Which ever colour brow band you go for make sure your tie corresponds.
(asked by Brenda Williams from Powys)
A. The main thing to bear in mind is for the groom to complement the horse and rider and not detract from the picture. So for a County Show I would suggest a pair of light coloured jodphurs and short boots and a jacket with coloured shirt and plain tie. A riding hat is essential, no obvious jewellery, tidy hair etc. This will give a business-like presentation with a well turned-out combination of rider, horse and groom. It all helps!
(asked by Wendy from South Yorkshire)
Q. My mare suffers from rug rub on her mane, starting at the withers going up her neck for about six inches.I have tried numerous different rugs without success. Do you have a product that might help?
A. We suggest you massage Supreme Products Moisturise and Condition into her mane and skin 4 -5 times weekly at first to help repair damaged hair and to soften and moisturise her skin to keep it soft and supple and to provide a situation where hair can grow back (its great for rug rubs and scar tissue too). After the first week or so, use of the product once or twice weekly will certainly help.
(asked by Jane from Bristol)
A. The main point to remember about the individual show is that it is your sole opportunity to impress the judge, where for two or three minutes all eyes are on you, so make the most of it!
Your individual show should be catered around your horse's or pony's best points, if he has an extravagant trot then you should add an extra trot to finish, likewise if his canter is exceptionally good, ride more in this pace with a two time change.
Always make the most of the ring space and keep your show short and sweet. If you are including a rein back in your show make sure it is well practised. It should be an even two time gait performed from a square halt, and can not be done from a tense halt as the rhythm will be affected and probably reverse to one side.
(asked by Liz from Banbury)
A. Regarding the best type of fencing for an outdoor arena we would suggest a good quality post and rail fence with a gate allowing wide enough access for a vehicle or tractor through in order to harrow or roll the surface, collect droppings etc.
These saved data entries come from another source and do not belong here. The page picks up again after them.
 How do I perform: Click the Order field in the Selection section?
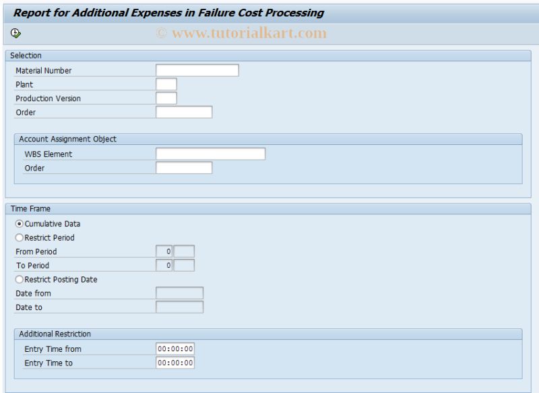185,112
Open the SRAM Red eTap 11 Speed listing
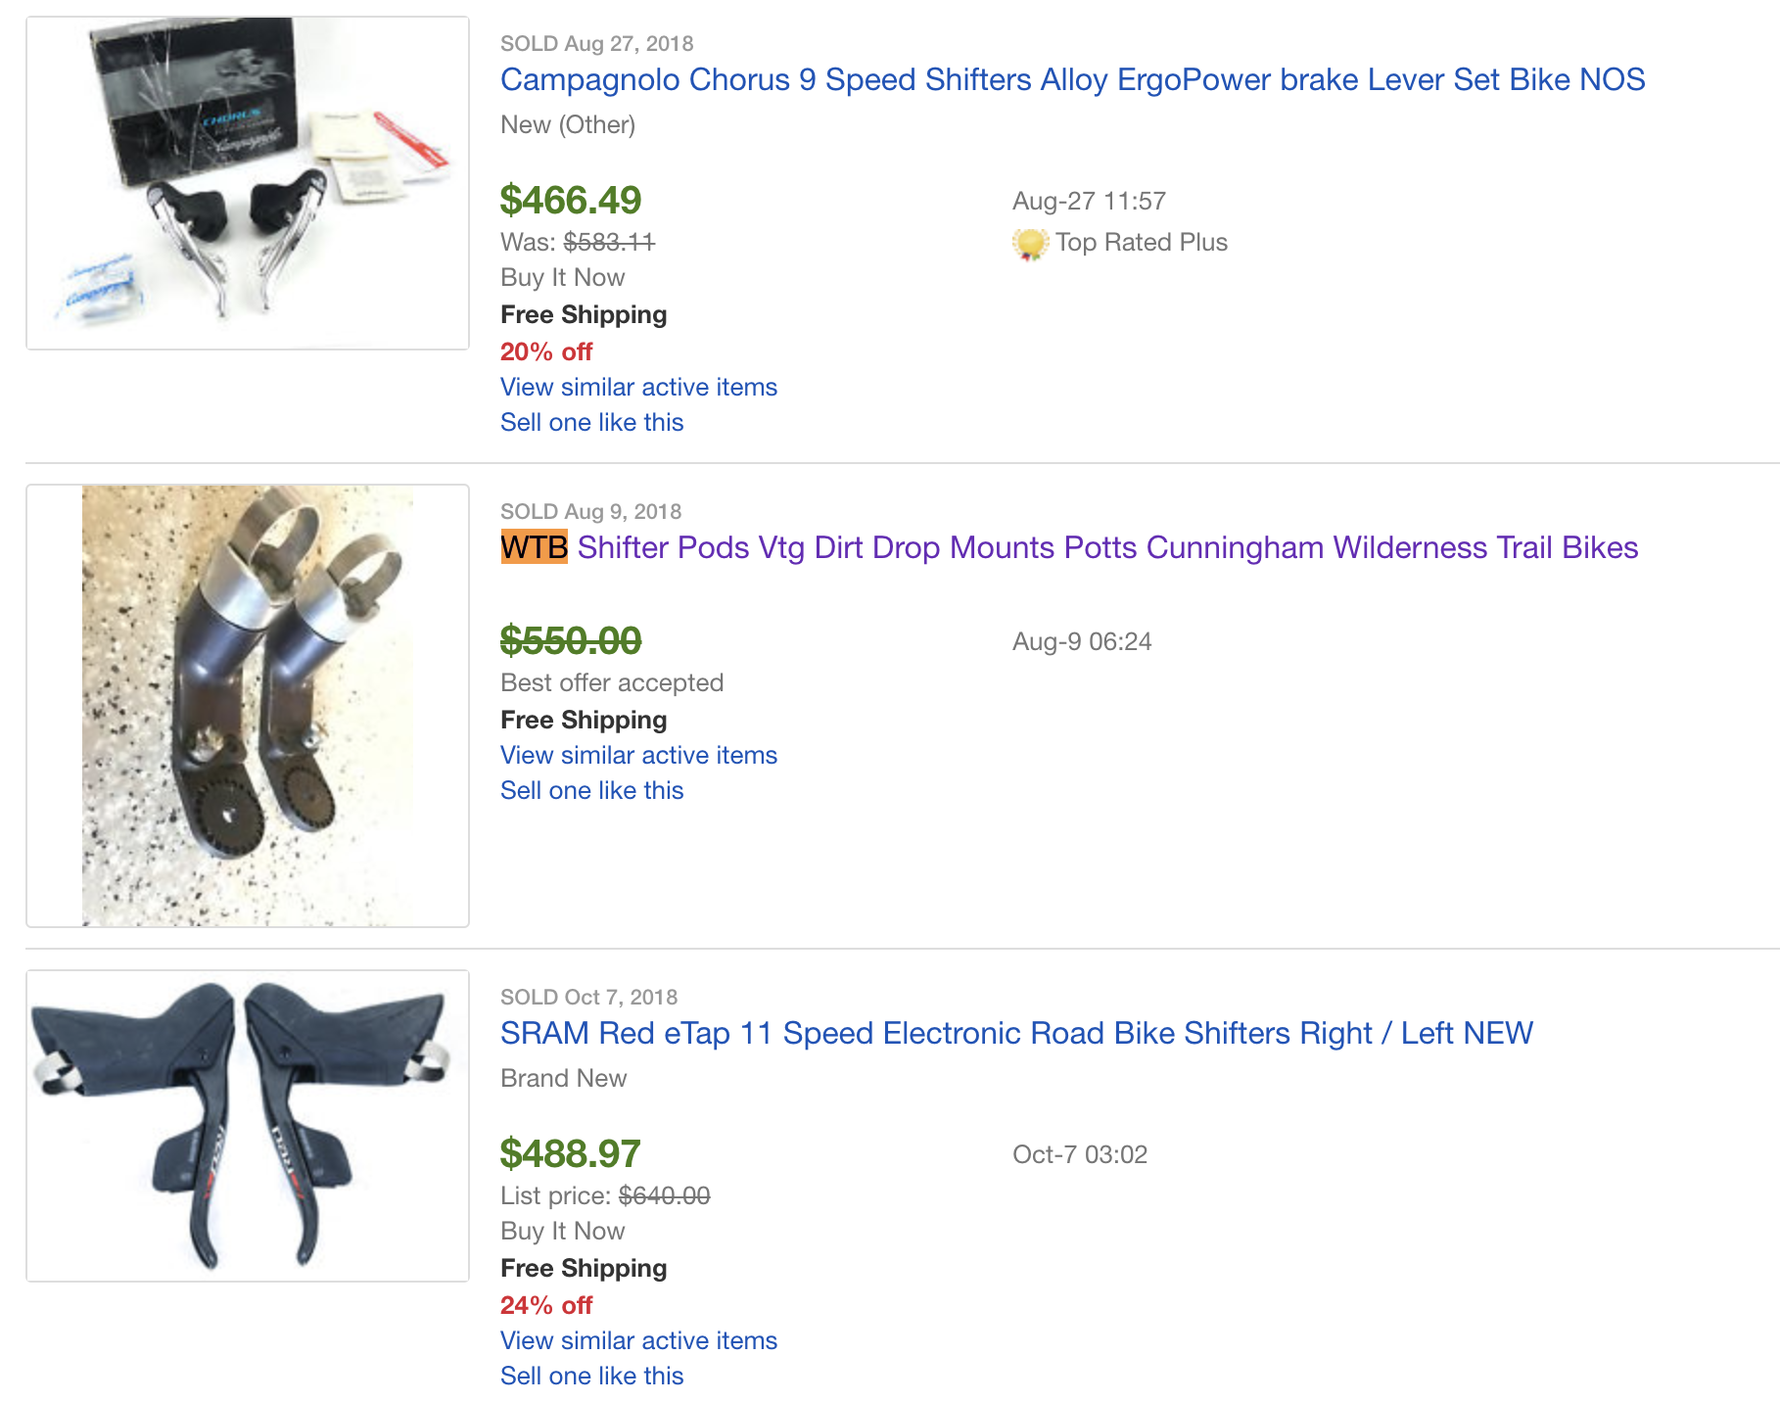1780x1402 pixels. [x=1015, y=1033]
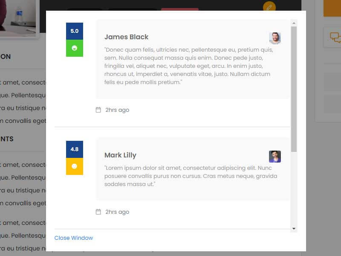Click the yellow smiley icon under 4.8 rating

coord(75,166)
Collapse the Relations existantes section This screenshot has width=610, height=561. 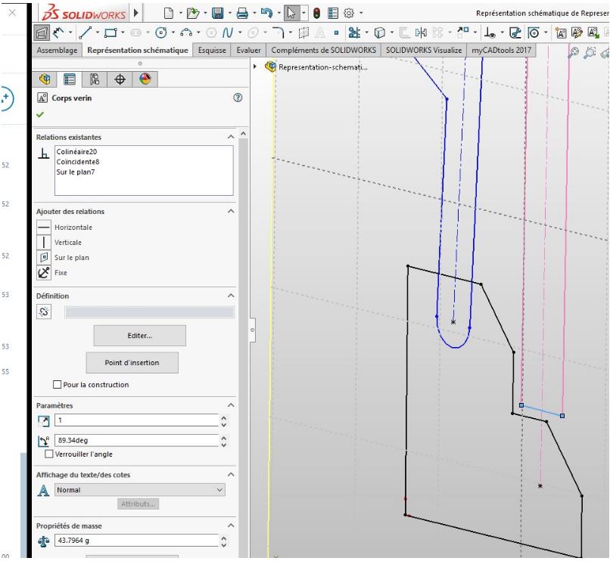[x=231, y=137]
As for the best surface to put down - this depends on factors such as amount of use, price, your local area for rainfall, wind and drainage factors. Our advice would be to do some research by asking around for recommendations from users - professional yards, riding schools & large commercial arenas
both indoor and outdoor so that you have information on the types of surfaces available, the durability of the surface and equally important - the maintenance of the surface.
We think that personal experience and recommendation, both of surface type and contractor, is very important help before embarking on a major purchase such as this.
(asked by Jenny from Cumbria)
A. Rob Walker says: Many people get told to plait to an odd number, however I like to plait according to the neck. A short neck should have more plaits, which gives the impression of it being longer than it really is.
Likewise, a long neck should have fewer bigger plaits, which shortens up the overall appearance.
(asked by Tim from Lincolnshire)
A. Different brushes should always be used in order to restrict
cross-contamination or infection between animals if an illness or infection is suspected or diagnosed.